Back-in-Time functionality
The Allegro Network Multimeter allows for accessing older data to debug network issues that happen sporadically or are already over.
On the top bar you see either a green LIVE box or a red back-in-time box indicate whether live data is shown are (fixed) data from the past.
|
In the latter mode, the start and end time is shown as well.
You can click into any history graph shown in the web interface to go back to the corresponding time under the mouse pointer.
The time window is also halved on every click to be able to zoom into specific network events.
A lot of data is available for any specific time frame, such as the amount of traffic processed for an IP address.
But not every single data set is available in the back-in-time view due to memory constraints to store all data.
Also, the resolution of data decreases with new data arriving.
For instance, data for the last minute is always available in one second resolution, while older data might be only available in two second resolution or larger.
Network problems within smaller time spans can still be debugged since absolute counters will still show any network traffic happened between time intervals.
The time constraints applied depend on the context of the data. For instance, IP lists are filtered so that only IPs that had activity before and after the time window.
IPs that are not active during the time window are not shown.
The back-in-time mode can be exited by clicking on the red back-in-time box on the top of the web interface. The Allegro Network Multimeter will switch back to the live view.
Note that even in back-in-time mode, the device still measures every packet going through it so you will not miss any data.
Difference Live and Back-In-Time Mode
One notable difference between Live and Back-In-Time mode is the presentation of numerical counters. Counters in live mode are always from start of measurement (or last reset), while counters in back-in-time mode a relative counters within the active time interval.
That means that regardless of the zoom level, in live mode the counters are always the shown since start of the measurement, not start of the zoom level interval.
| LIVE | Back-In-Time | |
|---|---|---|
| Traffic counter | Total counter from start or last reset
Example: "packets" are packets since start |
Relative counters during time interval
Example: "packets" are number of packets in interval |
| Graph data | Traffic data within time interval | Traffic data within time interval |
| Capturing | Data source is live traffic (no need for ring buffer).
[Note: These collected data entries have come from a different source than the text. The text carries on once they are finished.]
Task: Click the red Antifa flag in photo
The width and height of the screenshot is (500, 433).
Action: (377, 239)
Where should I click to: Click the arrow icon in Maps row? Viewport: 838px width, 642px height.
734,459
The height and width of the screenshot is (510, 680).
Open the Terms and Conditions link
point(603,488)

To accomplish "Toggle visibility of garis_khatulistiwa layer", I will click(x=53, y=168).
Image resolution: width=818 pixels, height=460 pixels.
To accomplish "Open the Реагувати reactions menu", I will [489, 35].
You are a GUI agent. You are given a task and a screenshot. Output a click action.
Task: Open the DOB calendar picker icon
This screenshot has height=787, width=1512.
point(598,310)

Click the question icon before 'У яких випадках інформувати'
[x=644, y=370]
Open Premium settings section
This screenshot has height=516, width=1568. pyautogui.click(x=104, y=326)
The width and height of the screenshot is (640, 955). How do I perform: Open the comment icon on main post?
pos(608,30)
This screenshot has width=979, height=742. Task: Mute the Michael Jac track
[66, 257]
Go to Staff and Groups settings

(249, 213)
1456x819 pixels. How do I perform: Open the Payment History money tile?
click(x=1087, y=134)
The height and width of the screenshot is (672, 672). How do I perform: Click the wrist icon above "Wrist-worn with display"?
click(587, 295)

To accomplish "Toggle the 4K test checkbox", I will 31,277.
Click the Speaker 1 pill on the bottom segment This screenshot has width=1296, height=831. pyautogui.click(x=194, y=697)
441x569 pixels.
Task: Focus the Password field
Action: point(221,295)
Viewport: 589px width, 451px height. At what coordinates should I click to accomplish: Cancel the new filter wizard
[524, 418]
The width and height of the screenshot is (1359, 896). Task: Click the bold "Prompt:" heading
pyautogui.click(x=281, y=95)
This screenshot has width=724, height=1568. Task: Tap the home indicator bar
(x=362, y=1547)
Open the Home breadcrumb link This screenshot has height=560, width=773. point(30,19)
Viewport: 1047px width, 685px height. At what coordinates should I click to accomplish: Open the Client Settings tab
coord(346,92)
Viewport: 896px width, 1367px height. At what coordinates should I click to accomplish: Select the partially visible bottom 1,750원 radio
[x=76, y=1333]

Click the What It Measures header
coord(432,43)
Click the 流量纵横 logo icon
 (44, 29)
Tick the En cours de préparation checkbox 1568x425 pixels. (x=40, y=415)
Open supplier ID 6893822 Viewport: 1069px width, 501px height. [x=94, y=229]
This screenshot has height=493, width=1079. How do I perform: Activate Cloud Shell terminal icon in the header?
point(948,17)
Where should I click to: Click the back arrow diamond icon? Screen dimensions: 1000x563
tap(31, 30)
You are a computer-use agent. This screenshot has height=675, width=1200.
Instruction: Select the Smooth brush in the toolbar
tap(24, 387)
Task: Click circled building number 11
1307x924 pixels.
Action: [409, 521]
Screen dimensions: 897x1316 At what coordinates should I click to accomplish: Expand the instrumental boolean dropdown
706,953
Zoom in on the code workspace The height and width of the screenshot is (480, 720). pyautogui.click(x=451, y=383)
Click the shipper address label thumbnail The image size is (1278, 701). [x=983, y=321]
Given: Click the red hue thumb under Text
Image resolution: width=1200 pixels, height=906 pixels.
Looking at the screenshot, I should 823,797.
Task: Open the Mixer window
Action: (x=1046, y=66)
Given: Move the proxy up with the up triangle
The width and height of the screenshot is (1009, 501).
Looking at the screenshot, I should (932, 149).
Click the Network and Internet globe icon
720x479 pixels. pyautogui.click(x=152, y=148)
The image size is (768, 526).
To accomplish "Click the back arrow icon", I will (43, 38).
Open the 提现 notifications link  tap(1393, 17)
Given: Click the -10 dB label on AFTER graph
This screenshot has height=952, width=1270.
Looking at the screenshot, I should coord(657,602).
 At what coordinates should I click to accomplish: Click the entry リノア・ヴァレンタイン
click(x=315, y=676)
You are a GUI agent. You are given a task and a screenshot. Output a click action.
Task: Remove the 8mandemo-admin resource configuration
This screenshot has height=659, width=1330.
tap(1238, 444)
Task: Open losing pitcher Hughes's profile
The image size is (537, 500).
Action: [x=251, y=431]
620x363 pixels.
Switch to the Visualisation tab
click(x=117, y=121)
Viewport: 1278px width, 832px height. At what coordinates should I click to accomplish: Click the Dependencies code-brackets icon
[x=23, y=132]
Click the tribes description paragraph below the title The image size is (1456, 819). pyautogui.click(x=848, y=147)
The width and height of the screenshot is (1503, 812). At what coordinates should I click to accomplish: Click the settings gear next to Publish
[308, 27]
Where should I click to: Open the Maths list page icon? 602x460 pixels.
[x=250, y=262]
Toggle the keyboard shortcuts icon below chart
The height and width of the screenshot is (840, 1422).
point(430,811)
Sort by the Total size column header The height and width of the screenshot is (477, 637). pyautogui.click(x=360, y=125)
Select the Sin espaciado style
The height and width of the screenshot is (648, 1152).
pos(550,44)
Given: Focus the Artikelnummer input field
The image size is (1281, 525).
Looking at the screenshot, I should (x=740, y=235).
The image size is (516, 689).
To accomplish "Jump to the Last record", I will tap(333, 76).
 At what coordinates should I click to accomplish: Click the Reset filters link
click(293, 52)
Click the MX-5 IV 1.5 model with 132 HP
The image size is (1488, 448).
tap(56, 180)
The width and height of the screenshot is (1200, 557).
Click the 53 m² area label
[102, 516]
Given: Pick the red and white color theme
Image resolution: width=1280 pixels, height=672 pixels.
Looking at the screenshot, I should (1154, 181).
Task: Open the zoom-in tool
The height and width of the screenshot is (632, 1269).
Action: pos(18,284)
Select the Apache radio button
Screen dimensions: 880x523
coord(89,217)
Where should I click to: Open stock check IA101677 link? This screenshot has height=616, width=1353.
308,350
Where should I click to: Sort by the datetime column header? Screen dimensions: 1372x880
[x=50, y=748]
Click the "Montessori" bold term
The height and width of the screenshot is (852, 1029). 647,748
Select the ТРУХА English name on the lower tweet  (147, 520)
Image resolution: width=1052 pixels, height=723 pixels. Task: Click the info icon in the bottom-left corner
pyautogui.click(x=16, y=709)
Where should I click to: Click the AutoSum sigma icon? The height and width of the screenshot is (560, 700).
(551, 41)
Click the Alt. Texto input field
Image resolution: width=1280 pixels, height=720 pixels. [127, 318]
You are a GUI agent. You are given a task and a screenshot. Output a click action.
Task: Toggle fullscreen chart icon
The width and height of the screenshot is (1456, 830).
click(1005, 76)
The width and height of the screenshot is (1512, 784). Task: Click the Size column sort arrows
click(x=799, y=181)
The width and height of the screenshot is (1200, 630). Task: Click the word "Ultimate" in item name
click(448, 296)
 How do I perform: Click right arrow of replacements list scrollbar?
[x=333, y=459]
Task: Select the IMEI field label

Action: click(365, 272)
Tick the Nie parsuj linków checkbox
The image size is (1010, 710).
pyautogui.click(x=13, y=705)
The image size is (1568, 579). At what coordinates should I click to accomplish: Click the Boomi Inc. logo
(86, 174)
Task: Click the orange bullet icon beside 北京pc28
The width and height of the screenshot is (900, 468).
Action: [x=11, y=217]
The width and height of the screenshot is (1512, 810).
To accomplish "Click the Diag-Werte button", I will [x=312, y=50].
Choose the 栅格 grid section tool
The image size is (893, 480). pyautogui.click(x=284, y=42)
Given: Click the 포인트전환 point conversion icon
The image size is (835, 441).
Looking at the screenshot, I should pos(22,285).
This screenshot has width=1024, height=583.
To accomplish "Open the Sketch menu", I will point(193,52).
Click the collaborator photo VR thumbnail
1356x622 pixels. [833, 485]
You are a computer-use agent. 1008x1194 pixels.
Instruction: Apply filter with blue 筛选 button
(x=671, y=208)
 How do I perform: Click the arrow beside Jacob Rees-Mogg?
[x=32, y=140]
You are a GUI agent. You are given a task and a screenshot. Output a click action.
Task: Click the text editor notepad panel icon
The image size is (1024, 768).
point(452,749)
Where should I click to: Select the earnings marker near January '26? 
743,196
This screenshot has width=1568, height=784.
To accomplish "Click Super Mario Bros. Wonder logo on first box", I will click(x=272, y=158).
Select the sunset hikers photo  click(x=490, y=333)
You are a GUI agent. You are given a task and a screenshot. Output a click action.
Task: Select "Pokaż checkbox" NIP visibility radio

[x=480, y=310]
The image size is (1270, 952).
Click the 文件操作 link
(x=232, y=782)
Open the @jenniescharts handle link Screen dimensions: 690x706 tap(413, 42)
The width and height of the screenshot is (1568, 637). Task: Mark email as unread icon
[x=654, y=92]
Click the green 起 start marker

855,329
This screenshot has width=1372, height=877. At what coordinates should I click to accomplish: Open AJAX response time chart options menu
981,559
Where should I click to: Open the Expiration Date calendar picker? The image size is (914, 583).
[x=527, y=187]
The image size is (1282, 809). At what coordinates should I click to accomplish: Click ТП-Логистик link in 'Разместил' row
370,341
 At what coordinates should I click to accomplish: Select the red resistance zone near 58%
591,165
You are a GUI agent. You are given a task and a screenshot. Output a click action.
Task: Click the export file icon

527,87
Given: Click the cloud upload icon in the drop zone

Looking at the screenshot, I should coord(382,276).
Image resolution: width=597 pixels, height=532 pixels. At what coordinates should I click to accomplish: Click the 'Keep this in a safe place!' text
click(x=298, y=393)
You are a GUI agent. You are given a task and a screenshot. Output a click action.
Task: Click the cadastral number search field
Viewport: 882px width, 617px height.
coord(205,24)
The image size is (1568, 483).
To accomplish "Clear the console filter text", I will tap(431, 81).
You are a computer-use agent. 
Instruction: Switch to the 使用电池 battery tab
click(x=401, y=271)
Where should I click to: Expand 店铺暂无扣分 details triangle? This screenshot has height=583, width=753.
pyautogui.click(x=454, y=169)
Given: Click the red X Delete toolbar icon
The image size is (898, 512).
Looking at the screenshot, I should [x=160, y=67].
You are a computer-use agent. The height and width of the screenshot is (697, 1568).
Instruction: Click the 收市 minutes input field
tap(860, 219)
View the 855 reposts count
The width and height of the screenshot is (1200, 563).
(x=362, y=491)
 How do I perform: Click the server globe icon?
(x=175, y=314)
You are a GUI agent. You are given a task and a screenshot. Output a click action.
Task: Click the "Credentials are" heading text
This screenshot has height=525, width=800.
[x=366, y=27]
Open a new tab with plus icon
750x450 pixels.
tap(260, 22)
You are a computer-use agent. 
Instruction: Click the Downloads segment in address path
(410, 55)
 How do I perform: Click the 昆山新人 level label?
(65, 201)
Exception: Manual time range override in capture dialog |
Date source is ring buffer |
Use cases:
- Task: Check the traffic within the last hour of the IP addresses with the most traffic overall. Solution: Choose "1 hour live" display and sort the IP table for bytes. The first IP is the IP with the most bytes overall. The graph contains the activity within the last one hour. Use case: you want to check if multiple backup servers which usually have a lot of traffic had activity within the last hour. Sort for bytes is an easy way to identify those and with live view you can still see the activity within that interval.
- Task: Which IP had the most traffic within the last hour? Solution: Choose "Last hour" display and sort the IP table for bytes. The first IP is the IP with the most bytes within the last one hour.
Data not available in back-in-time mode
Some data is not available for a specific time period in the back-in-time mode, but only as a total value since the start of the measurement.
The web interface highlights all data that is not available with a Gray background.
This allows to still read the data while still knowing which data is from the time window and which data comes from the latest measurements.
Example:
The global TCP handshake in the TCP module reflects the total average in live mode, while it shows the average during the selected time period in back-in-time mode. But the server classification into high/normal/low is only available as a total value for the whole runtime and is there shown in gray.